Re: microdata use cases and Getting data out of poorly written Web pages from Henri Sivonen on 2009-05-14 (public-html@w3.org from May 2009)

From: Henri Sivonen <hsivonen@iki.fi>
Date: Thu, 14 May 2009 09:36:05 +0300
To: Ben Adida <ben@adida.net>
Cc: public-html@w3.org
Message-Id: <535547D0-CA88-46FA-AF1B-728426D468D1@iki.fi>

On May 13, 2009, at 20:18, Ben Adida wrote:

> Yes, it's important to validate theories. Henri's theory that
> xmlns:foo would be impossible/difficult to parse correctly in text/
> html proved to be a fairly weak argument in practice (Google, Yahoo,
> and my Firefox bookmarklet do just fine.)

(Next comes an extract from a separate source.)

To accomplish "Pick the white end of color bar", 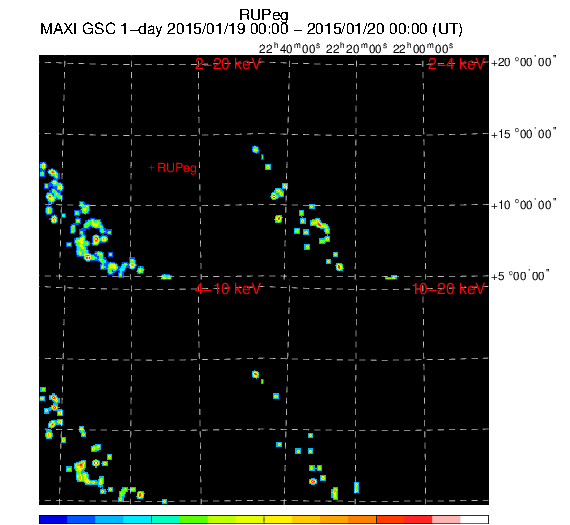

Please don't mischaracterize what I have said in order to dismiss it.

I have said:

1) If xmlns:foo is parsed the way it's currently specced and
implemented in Gecko, WebKit and Opera, a namespace-aware API
representation of it is different for text/html and application/xhtml
+xml DOMs. (This is not theory. It is a testable statement of fact.)
If the namespace-aware representation is different for text/html and
application/xhtml+xml DOMs, applications that support both need
divergent code paths on the application layer to paper over the
difference. Having divergent code paths is bad. (Browser-internal APIs
in Gecko are in the namespace-aware category as are the Level 2 parts
of DOM.)

2) Some namespace-aware representations don't allow an attribute with
local name "xmlns:foo" in no namespace to be represented at all. XOM
is such a representation. (It throws if you try to set such an
attribute.)

3) Finding out whether it is feasible to change text/html parsing to
make the data model representation of xmlns:foo match the
representation parsed from application/xhtml+xml would involve
shipping such an implementation, which means finding out entails non-
trivial cost. (Note that I have not claimed that it would be
impossible--just that the experiment has such cost characteristics
that I think a microdata solution should avoid the need to perform
that experiment.)

Your bookmarklet doesn't refute any of the above points because it
uses a namespace-unaware API (DOM Level 1).

It is unclear if recent services unveiled by Google and Yahoo! refute
any of my points. Do either of them support both text/html and
application/xhtml+xml? If yes, is it known if they have divergent code
paths internally? Is it known if they use conforming HTML and XML
parsers?

Furthermore, according to Hixie, Yahoo! treats prefix as meaningful (http://lists.w3.org/Archives/Public/public-rdf-in-xhtml-tf/2009Mar/0100.html
), which is evidence *against* prefix-based indirection doing just fine.

So far, I haven't seen evidence showing whether Google implements
CURIEs per spec (to the extent to which there is a spec; RDFa has not
been specced for text/html) or whether they, too, give meaning to the
prefix.

--
Henri Sivonen
hsivonen@iki.fi
http://hsivonen.iki.fi/

Received on Thursday, 14 May 2009 06:36:46 UTC